For the past fourteen months, I’ve operated under the mistaken assumption that none of my children were sleeping through the night, causing sighs of disbelief all over the land. “I know. I know. It’s true, ” I would qualify. And they would shake their heads.
But you know what? It’s not.
Maggie wasn’t home last night and everyone slept. All night. The pain and tension in my right leg and lower back, that I’ve been waking up with for months, was completely absent this morning. The cloud of exhaustion (that’s followed me around for over a year) has evaporated into space.
Two meals were eaten and neither my husband nor I had to crawl on the floor to reconstruct a plate of food.
Bedtime waxed and waned without incident.
And everyone slept.
I hate to say this is such a rare occurrence in my house. I hate to blame such a palpable amount of chaos on a seventeen-pound toddler. Hell, I’ve had dogs bigger than that. I hate the feeling that our lives would look much different without all the chaos my daughter brings. I hate it, and hate to say it. But that’s the way it is.
And you (and I) would expect me to say, that, oh, but for the chaos, she’s a delight, and oh, how much fun we have with her, but I don’t think you are going to get any of that from me today.
She’s a pest.
There. I said it.
She’s a screaming, writhing, climbing, food-throwing, peace-shattering nuisance, and right now, I’m hard-pressed to find any charm in it.
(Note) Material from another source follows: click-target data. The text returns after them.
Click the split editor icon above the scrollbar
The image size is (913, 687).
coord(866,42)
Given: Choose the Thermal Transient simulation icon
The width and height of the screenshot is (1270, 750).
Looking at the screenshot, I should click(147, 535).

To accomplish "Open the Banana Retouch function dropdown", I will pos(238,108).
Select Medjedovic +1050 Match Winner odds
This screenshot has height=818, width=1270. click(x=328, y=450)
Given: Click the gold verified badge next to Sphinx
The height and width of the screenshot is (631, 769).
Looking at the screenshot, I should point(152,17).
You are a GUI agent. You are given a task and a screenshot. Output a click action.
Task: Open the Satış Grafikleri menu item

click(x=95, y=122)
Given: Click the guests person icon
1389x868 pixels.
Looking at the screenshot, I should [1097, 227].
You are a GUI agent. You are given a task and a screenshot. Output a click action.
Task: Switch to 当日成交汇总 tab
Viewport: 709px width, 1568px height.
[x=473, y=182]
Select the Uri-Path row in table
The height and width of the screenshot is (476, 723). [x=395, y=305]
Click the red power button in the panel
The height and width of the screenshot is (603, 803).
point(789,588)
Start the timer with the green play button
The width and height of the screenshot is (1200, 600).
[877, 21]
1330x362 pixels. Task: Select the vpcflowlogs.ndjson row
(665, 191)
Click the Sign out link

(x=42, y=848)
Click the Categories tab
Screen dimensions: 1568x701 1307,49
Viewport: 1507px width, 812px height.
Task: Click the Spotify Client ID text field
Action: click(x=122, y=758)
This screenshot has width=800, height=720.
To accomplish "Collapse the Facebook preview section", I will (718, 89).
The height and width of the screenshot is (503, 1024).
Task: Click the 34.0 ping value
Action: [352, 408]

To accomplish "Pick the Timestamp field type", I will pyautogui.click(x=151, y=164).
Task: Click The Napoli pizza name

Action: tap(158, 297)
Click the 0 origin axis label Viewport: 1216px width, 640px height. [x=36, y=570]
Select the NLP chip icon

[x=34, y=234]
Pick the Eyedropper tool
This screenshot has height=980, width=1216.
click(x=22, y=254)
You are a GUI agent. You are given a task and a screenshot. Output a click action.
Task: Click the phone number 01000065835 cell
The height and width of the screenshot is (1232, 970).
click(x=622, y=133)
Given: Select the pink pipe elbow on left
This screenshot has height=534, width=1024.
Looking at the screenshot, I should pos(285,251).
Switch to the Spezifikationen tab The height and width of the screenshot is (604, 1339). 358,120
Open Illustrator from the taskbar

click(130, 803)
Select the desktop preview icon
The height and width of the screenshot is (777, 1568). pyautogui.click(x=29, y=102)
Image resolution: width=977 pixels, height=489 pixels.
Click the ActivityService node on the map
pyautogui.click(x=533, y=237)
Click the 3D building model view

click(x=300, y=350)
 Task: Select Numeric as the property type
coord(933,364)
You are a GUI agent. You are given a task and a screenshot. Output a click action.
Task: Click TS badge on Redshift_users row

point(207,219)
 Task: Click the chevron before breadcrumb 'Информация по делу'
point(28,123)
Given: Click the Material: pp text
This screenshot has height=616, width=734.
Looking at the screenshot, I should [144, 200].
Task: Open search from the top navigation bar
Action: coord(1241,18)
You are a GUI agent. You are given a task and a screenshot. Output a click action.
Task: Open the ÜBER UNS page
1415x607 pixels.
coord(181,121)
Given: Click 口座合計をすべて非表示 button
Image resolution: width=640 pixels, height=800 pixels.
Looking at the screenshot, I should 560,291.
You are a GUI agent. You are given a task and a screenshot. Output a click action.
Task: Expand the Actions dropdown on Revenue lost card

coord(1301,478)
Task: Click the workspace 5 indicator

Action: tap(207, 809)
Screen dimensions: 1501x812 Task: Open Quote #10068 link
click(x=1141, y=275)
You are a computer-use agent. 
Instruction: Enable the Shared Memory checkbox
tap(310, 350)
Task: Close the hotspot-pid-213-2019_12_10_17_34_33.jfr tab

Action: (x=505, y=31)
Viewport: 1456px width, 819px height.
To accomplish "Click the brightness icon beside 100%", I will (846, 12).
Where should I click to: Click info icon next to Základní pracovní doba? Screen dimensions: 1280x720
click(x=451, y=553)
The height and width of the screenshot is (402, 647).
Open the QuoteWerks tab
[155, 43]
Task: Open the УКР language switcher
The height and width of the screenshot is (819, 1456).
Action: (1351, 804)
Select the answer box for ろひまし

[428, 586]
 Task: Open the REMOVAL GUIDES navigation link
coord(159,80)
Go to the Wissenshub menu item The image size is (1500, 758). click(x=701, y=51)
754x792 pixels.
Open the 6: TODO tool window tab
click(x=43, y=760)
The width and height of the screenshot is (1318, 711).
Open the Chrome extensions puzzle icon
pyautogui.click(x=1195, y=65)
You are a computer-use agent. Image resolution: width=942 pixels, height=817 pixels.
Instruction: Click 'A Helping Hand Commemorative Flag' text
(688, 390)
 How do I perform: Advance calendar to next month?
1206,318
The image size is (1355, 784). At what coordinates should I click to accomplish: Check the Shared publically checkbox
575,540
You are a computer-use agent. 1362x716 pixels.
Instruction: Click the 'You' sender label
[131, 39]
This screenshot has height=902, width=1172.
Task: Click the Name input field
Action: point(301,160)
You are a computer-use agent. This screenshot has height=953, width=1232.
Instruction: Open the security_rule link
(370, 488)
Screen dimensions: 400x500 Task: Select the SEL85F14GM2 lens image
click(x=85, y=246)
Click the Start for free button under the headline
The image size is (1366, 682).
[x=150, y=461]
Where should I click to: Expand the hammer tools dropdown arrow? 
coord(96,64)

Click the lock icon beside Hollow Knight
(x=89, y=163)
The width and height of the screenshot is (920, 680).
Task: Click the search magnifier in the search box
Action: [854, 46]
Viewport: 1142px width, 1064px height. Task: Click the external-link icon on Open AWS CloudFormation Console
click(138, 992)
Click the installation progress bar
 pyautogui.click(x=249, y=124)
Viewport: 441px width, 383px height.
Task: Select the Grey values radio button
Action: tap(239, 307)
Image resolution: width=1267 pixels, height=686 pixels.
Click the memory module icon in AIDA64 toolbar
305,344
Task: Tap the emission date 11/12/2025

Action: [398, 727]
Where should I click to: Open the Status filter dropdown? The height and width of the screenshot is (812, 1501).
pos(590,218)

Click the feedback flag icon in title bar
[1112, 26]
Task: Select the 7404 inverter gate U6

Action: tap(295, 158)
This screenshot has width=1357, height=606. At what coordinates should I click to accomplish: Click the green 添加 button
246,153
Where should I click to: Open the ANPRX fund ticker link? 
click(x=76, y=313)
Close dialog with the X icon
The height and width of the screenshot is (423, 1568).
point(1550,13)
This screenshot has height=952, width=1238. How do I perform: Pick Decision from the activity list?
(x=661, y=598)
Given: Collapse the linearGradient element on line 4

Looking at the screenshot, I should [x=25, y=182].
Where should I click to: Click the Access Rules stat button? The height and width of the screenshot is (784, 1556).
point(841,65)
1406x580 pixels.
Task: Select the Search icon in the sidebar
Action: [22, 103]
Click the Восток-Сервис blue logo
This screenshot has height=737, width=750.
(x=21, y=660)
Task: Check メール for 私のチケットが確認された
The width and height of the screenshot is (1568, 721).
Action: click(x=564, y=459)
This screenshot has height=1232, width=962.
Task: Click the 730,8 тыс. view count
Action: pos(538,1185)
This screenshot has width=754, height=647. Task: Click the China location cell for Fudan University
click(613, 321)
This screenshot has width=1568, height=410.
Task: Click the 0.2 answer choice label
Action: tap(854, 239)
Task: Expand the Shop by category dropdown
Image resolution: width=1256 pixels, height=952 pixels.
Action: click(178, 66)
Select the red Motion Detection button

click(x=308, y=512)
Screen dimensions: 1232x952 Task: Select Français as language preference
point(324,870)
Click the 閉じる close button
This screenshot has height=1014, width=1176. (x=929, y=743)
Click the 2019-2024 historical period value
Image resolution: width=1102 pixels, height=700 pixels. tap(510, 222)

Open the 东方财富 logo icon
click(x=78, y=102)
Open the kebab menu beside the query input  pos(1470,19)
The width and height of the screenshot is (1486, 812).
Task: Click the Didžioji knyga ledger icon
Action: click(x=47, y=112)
And, of course, I realize this is not the first time I’ve said this, and hopefully (for your sake) this is the last, but when do these things change? She wakes up in the middle of the night as much as, if not more than, an infant. And screaming. Not bloody murder screaming, but bloody-murder-with-a-side-of-arson screaming. We’ve had her checked out, we’ve made every imaginable change to her sleeping quarters, her diet, and now her immediate environment, and she’s still prickly. We can’t seem to squeeze the prickles out of her.
And how do I deal with it now? I pray. Because what’s left? I literally pray, have been praying, for six months, that something will change, that she’ll stop screaming, that she’ll sleep through the night, that she’ll calm down. And, if you know me at all, you know that’s a little out of character.
I realize it’s presumptuous of me to believe that I’d have three perfect children who behave exactly within our expectations. I realize that’s not the way the world works. But I just can’t shake the frustration that we’ve done everything within our power to make things run more smoothly around here, and she refuses to settle.
And it sort of kills me that when we remove the variable, the problems disappear.
Though I hate (love) sending her off to Grammy’s (which, for the record, has only been done twice ever), we need to find a way to make things work. For everyone. We’re a disjointed, exhausted family of five who sometimes manages to make it all work. Sometimes.
And I don’t want to be sitting here, writing only about our scarce good times, two years from now. Or this. Because you can bet your sweet ass I’m way over this.